For him there have been three all-important watersheds in history: the invention of the alphabet, the invention of the book, and the invention of the telegraph, the first of the electric media, though he also thought the arrival of television was another epochal event. McLuhan’s writing style was allusive, aphoristic, showing great learning but also obscure at times, meaning he was not always easy to understand. Essentially, he thought the alphabet had destroyed the world of tribal man. Tribal man was characterised by an oral culture in which all of the senses were in balance, though this world was predominantly auditory; ‘no man knew appreciably more than another.’
119
‘Tribal cultures even today simply cannot comprehend the concept of the individual or of the separate and independent citizen,’ he wrote. Into this world, he said, the phonetic alphabet ‘fell like a bombshell.’ The components of the alphabet, unlike pictographs and hieroglyphics, were essentially meaningless and abstract; they ‘diminished the role of the senses of hearing and touch and taste and smell’ while promoting the visual. As a result whole man became fragmented man. ‘Only alphabetic cultures have succeeded in mastering connected linear sequences as a means of social and psychic organisation.’
120
He thought that tribal man was much less homogeneous than ‘civilised’ man and that the arrival of the book accelerated this process, leading to nationalism, the Reformation, ‘the assembly line and its offspring the Industrial Revolution, the whole concept of causality, Cartesian and Newtonian concepts of the universe, perspective in art, narrative chronology in literature and a psychological mode of introspection that greatly intensified the tendencies towards indivi dualism.
121
But with the arrival of the electric media, McLuhan thought that this process was now going into reverse, and that we would see a revival of tribal man.

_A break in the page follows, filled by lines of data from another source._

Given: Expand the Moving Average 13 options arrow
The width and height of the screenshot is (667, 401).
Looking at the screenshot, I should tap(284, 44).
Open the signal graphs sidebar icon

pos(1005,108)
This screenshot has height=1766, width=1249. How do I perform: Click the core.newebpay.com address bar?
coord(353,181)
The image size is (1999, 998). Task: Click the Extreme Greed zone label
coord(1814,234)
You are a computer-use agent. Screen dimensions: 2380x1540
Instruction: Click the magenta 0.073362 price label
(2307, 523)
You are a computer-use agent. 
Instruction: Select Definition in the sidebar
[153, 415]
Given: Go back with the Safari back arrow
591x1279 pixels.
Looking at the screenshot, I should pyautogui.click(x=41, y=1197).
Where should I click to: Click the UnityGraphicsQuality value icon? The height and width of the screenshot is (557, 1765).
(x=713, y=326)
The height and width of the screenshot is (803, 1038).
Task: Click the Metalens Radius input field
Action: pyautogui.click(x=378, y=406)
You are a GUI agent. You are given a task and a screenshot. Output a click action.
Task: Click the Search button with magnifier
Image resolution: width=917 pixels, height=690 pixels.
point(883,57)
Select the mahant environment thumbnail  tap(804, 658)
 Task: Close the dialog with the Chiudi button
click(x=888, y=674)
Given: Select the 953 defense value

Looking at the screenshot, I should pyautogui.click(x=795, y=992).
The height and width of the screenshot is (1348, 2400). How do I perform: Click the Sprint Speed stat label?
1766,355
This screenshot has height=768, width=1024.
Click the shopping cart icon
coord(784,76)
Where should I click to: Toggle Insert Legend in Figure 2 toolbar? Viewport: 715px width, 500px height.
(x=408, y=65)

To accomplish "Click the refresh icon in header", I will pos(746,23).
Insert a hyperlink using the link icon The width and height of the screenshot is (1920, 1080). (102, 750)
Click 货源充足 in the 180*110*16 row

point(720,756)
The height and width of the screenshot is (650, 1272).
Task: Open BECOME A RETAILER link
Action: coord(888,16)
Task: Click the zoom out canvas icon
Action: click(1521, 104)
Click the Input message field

The ideas for which McLuhan became famous (or notorious, depending on your viewpoint) were ‘The medium is the message’ and his division of media
into
‘hot’
and
‘cool.’
By the former phrase he meant two things. One, as described above, that the media determine much else in life; and two, that we all share assumptions about media, that the way ‘stories,’ or ‘news,’ are reported is as important as the actual content of these events. In other words, content is only part of the story: attitudes and emotions too are carried by electric media, and it was in this sense of a collective experience that he meant a return to tribalisation.